EDIT: Can there be a coin-toss based selection, where I don't give the size explicitly. For example, for every value in the vector we calculate a probability of selection and if it is higher than 0.5 then that value get selected and not otherwise.

I want to do it this way because I want to iterate over this vector 1000 of times and I expect to get different results based on different kind of selection in every iteration.


Solution

  • Here's a different solution. Notice that the most important change is the use of ceiling in defining the sample size.

    x <- c("item1", "item2", "item3", "item4", "item5", "item6", "item7",
           "item8", "item9", "item10")
    
    while(length(x) > 0) {
      selected <- sample(x, replace = FALSE, size = ceiling(length(x)/2))
      cat("selected:", selected, "\n")
      x <- x[!x %in% selected]
      cat("remaining:", x, "\n\n")
    }
    
    selected: item5 item3 item8 item10 item4 
    remaining: item1 item2 item6 item7 item9 
    
    selected: item1 item2 item9 
    remaining: item6 item7 
    
    selected: item6 
    remaining: item7 
    
    selected: item7 
    remaining: 
    

    I also used a while loop instead of OP's for loop since that makes more sense conceptually.

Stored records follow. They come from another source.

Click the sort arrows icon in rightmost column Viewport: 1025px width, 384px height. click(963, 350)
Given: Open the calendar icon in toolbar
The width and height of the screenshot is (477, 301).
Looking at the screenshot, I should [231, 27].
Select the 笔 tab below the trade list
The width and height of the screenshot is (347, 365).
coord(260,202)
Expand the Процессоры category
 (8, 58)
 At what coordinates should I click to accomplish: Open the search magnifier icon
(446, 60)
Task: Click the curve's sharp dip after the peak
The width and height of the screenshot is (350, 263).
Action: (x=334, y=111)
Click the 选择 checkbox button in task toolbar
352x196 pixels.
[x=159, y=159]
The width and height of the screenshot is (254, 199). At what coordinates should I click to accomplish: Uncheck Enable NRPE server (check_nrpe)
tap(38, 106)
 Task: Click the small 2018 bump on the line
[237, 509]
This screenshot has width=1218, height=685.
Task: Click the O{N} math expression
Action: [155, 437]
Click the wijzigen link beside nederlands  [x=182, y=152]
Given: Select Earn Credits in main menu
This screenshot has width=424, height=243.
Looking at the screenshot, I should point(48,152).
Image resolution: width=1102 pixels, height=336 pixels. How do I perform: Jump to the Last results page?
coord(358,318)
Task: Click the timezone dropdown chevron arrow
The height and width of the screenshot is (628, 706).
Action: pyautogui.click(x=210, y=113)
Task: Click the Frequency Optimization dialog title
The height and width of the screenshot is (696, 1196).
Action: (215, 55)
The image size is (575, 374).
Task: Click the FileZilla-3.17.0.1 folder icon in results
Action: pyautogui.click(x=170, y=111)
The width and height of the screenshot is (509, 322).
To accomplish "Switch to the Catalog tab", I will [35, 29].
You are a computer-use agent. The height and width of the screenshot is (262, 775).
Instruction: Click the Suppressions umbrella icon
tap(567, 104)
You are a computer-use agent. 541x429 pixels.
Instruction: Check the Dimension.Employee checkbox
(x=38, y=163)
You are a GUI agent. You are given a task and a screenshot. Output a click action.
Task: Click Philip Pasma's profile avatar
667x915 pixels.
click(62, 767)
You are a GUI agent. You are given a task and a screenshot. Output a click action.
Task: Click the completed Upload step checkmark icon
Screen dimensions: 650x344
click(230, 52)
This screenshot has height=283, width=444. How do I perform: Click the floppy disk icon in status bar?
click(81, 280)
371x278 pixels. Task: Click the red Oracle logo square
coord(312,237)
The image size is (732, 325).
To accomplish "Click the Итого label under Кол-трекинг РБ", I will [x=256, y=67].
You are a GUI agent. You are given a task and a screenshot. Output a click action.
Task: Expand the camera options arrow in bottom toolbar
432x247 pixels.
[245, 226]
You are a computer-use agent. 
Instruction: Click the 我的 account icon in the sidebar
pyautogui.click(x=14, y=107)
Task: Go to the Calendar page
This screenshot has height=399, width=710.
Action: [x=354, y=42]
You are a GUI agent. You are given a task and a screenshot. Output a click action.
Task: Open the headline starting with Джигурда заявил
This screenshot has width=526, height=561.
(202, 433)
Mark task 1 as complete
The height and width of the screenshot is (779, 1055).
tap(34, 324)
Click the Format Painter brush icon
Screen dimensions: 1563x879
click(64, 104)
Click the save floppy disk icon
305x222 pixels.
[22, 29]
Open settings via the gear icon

    Regarding OP's comments:

    You can also try something like the following where you don't define the sample size that is being selected. Note however, that this can easily lead to some cases where no or all elements are selected, even though the probabiliy for each element is 0.5:

    x <- c("item1", "item2", "item3", "item4", "item5", "item6", "item7", 
           "item8", "item9", "item10")
    while(length(x) > 0) {
      selected <- x[sample(c(TRUE, FALSE), size = length(x), replace = TRUE)]
      cat("selected:", selected, "\n")
      x <- x[!x %in% selected]
      cat("remaining:", x, "\n\n")
    }